W.Z. contributed with study design, data collection, data analysis, and manuscript drafting. L.F. contributed to the study design, data collection, data analysis and manuscript drafting. BS directed the study design, data analysis, and interpretation; obtained funding for the study; and helped with manuscript drafting. Sandra Heinrich and Eileen Johnsen assisted in recruiting and testing of patients.

Funding

Open Access funding enabled and organized by Projekt DEAL. We appreciate the generous funding support by the Velux Foundation (#1359).
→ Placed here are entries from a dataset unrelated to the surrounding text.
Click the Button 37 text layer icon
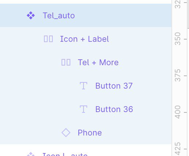 click(84, 86)
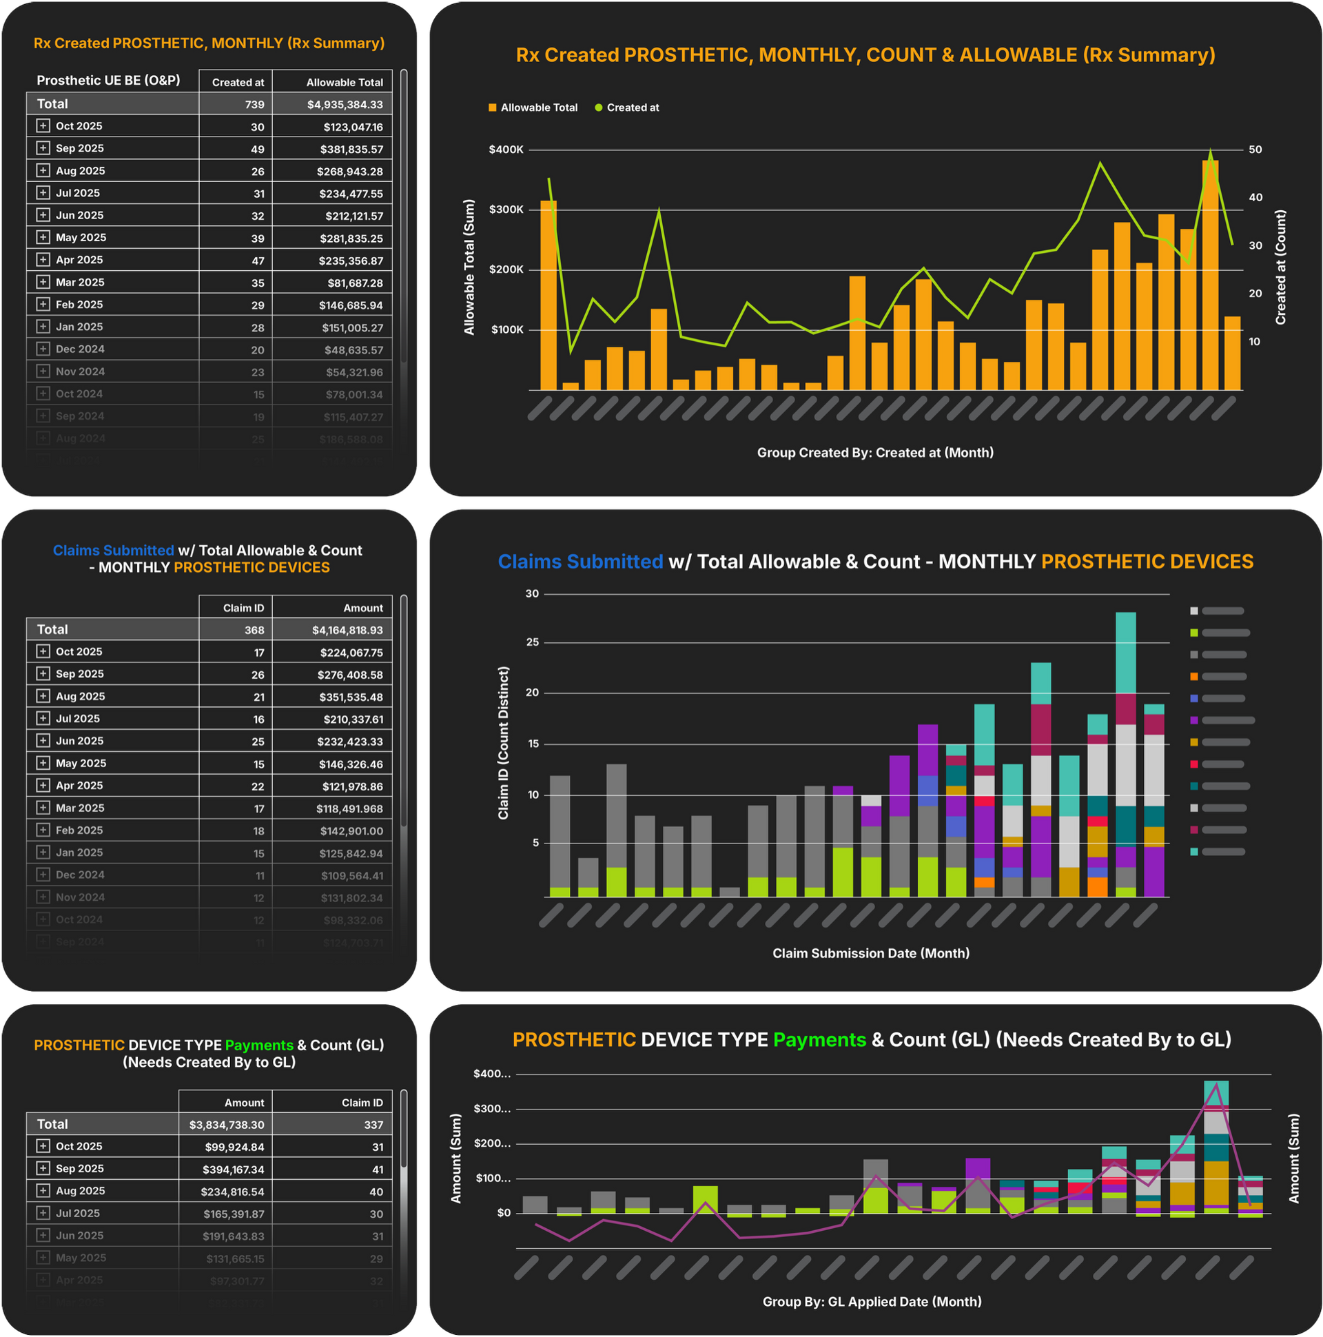
Task: Click plus icon beside Jun 2025 in Claims Submitted table
Action: (43, 740)
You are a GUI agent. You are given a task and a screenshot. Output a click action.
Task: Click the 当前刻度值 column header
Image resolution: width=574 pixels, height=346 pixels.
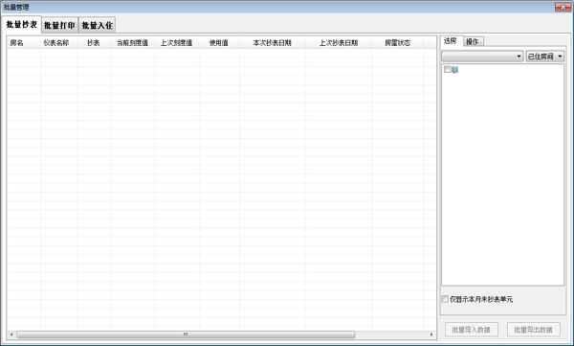[133, 43]
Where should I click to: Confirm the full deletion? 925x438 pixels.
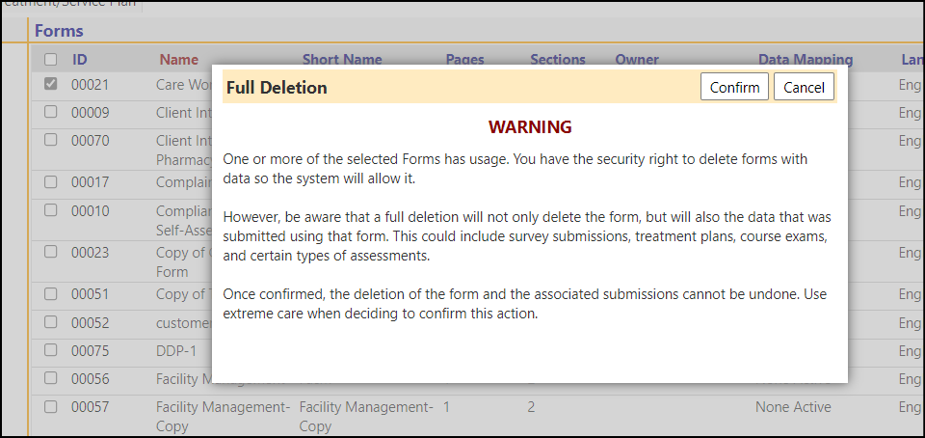734,87
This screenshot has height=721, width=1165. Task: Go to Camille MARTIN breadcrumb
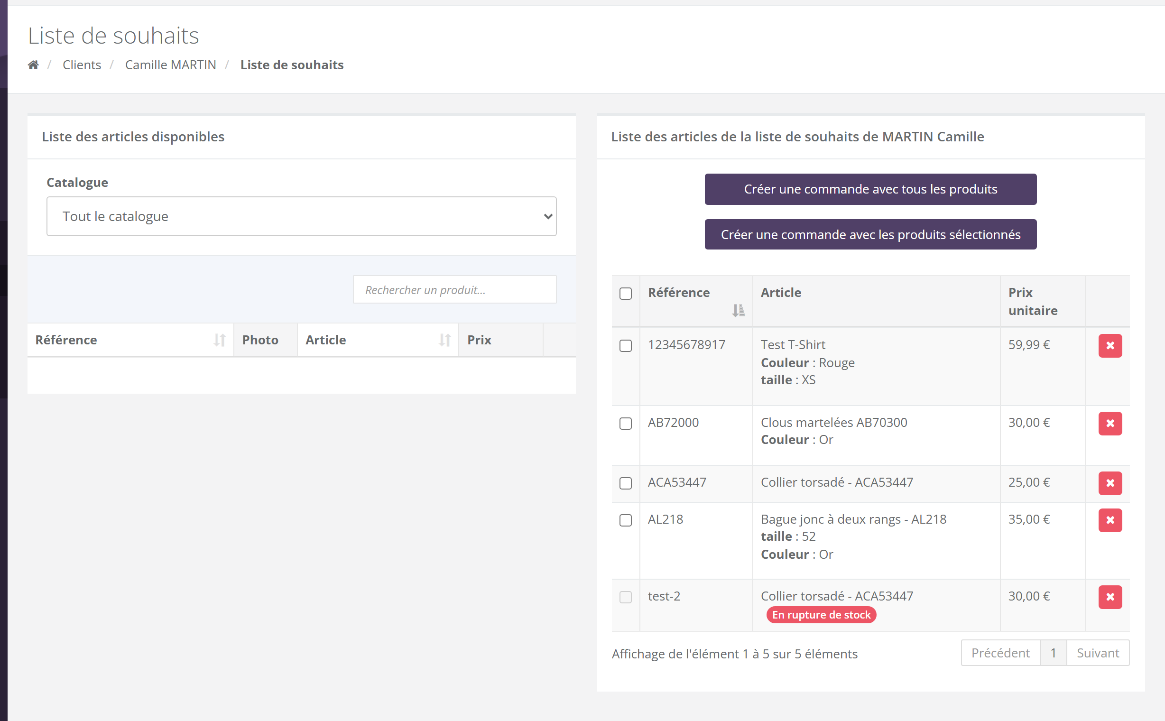pos(170,65)
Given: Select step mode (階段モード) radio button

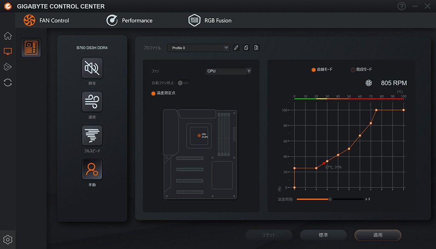Looking at the screenshot, I should (353, 70).
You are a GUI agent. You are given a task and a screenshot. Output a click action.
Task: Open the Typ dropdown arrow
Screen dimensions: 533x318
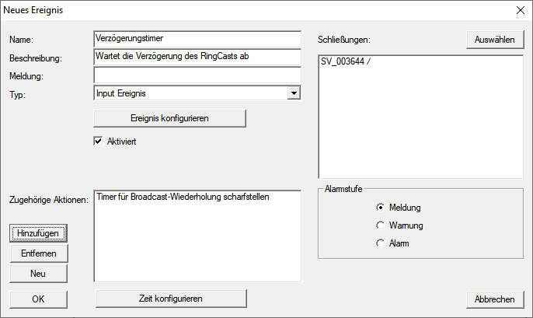(293, 93)
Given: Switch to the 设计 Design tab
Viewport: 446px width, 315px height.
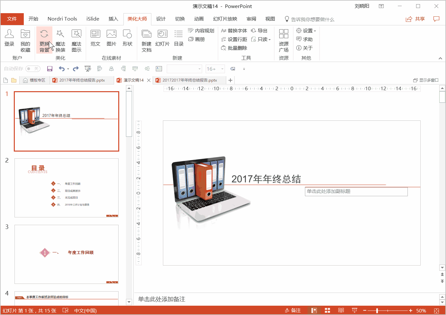Looking at the screenshot, I should [161, 19].
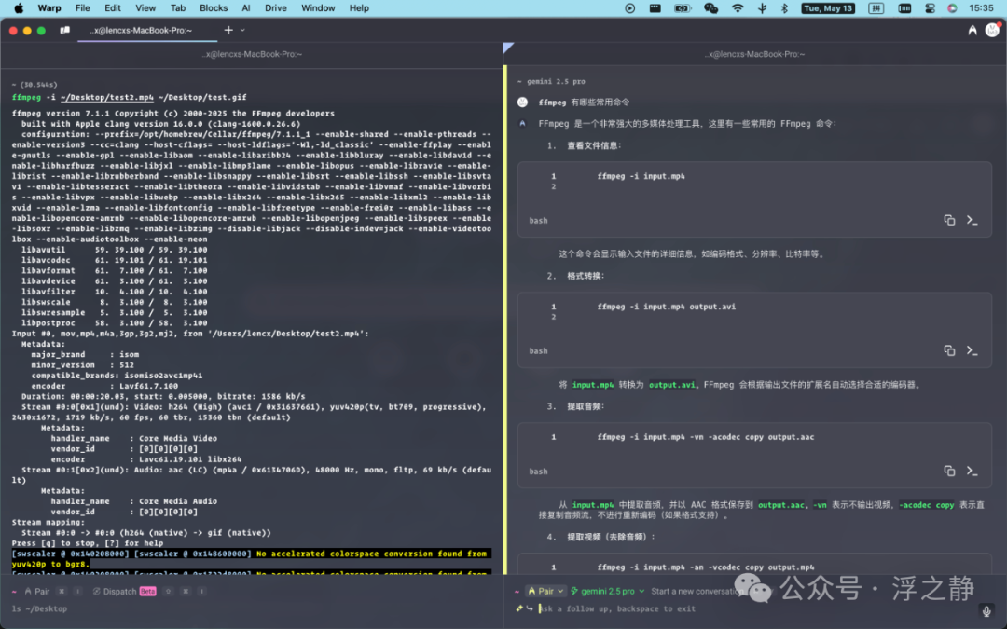The image size is (1007, 629).
Task: Open the new tab options chevron
Action: tap(242, 30)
The author Wanshu Zhou was supported by a scholarship from the China Scholarship Council (201908080281) and a scholarship from the LOM program of the University of Magdeburg (#485).

Data availability

Datasets can be made available to qualified requests.

Declarations

Ethics approval

The study was approved by the Ethical Committee of Otto-von-Guericke University of Magdeburg, Medical Faculty, Magdeburg, Germany.

Consent to participate

Participants have given their written informed consent to participate in this study.

Consent for publication

All authors approved its final version.

Competing interest

The authors declare no competing interests.

Disclaimer

The funding organizations had no role in the design and conduct of the study; collection, management, analysis, and interpretation of the data; preparation, review, or approval of the manuscript; and decision to submit the manuscript for publication.

Conflict of interest

W.Z. and L.F. declare no competing interests. B.S. is a shareholder of a low- vision rehabilitation center offering eye yoga and neuromodulation (www.SAVIR-Center.com).